Stored data entries
"""

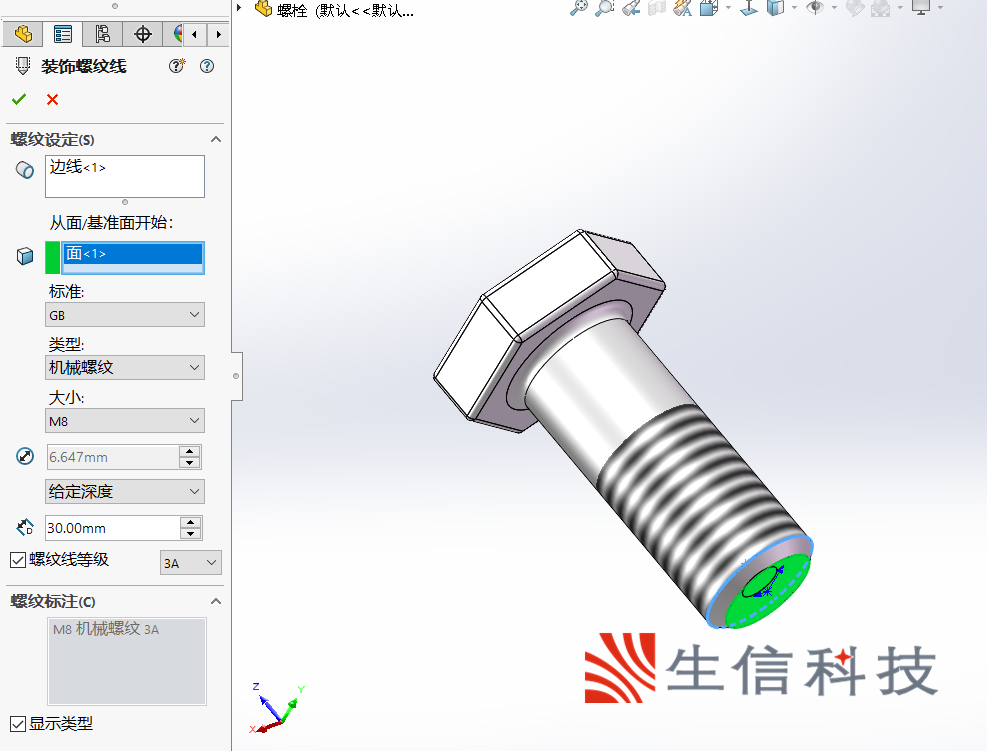Select the Zoom to Area tool
The width and height of the screenshot is (987, 751).
[x=604, y=8]
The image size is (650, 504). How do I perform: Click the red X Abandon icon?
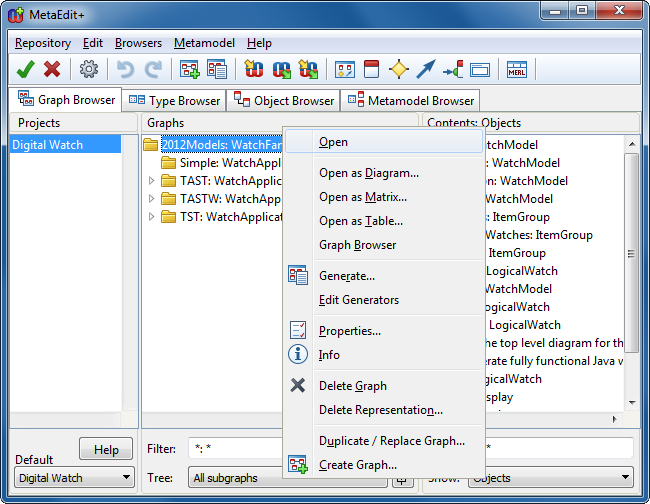pyautogui.click(x=52, y=69)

"""

Problem to work on =>
Lines starting at the one with "The image size" and ending at the last line of the entries above must be restated word for word, with pictures omitted.

Exercise answer =>
The image size is (650, 504). How do I perform: Click the red X Abandon icon?
pyautogui.click(x=52, y=69)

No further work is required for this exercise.